A operação Flor de Maio conduzida pelo Grupo de Atuação Especial aos Crimes Cibernéticos (Gaeciber). Foram cumpridos quatro mandados de busca e apreensão, sendo dois em Belo Horizonte, um em Contagem e outro em Ribeirão das Neves. A operação teve a participação do Ministério Público, da Polícia Militar, da Polícia Civil e da Corregedoria da Guarda Civil Municipal de Belo Horizonte. A participação da Corregedoria da Guarda Civil Municipal de Belo Horizonte foi devido ao fato de um servidor da corporação ser um os suspeitos.

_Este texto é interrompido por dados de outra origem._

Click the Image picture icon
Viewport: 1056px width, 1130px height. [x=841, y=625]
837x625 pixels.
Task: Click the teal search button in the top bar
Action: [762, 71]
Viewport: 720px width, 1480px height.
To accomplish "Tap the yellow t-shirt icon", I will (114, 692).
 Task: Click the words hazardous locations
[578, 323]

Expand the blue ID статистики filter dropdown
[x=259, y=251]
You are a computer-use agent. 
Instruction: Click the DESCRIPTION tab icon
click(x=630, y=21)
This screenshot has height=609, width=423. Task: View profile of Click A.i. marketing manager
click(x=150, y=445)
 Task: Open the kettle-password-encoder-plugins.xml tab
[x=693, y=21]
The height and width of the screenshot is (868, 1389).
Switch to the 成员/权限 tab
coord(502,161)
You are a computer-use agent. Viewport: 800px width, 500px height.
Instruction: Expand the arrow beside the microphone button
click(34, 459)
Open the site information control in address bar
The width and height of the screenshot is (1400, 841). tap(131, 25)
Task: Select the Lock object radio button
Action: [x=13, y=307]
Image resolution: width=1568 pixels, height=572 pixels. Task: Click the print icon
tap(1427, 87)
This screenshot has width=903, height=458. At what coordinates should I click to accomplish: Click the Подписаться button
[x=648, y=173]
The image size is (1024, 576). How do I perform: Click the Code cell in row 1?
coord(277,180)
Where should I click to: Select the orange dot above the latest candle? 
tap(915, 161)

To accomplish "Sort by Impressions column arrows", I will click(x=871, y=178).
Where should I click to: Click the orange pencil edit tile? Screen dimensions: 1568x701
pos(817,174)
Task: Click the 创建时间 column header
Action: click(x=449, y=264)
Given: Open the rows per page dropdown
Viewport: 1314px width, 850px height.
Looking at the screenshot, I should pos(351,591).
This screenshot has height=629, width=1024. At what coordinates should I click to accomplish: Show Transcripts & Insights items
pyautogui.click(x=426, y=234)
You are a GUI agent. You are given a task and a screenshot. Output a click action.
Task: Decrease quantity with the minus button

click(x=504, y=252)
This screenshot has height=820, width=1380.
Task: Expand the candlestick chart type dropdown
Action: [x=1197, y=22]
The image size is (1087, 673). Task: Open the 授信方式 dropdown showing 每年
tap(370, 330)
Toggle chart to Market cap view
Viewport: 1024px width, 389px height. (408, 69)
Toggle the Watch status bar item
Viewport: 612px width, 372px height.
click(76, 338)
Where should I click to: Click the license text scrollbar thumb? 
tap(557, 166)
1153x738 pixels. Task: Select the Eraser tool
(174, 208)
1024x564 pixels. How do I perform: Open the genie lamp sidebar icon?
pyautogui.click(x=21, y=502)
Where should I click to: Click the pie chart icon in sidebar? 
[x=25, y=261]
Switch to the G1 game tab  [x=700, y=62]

Segundo o processo administrativo, o guarda foi preso em flagrante durante o mandado de busca e apreensão porque foram encontradas imagens de cunho sexual envolvendo criança e adolescente no notebook dele. O agente será investigado por supostamente infringir nove pontos do Estatuto da Guarda Municipal.
Ao final do processo, o agente pode sofrer advertência, repreensão, suspensão de até 90 dias consecutivos, destituição do cargo ou demissão. A lei municipal permite, ainda, que o integrante da Guarda Municipal que sofrer punição disciplinar poderá ser submetido a programa reeducativo.
O processo administrativo vai durar 60 dias e será conduzido por um subinspetor, um agente e uma agente, todos ocupantes de cargo efetivo e em exercício na Corregedoria da Guarda Civil Municipal de Belo Horizonte.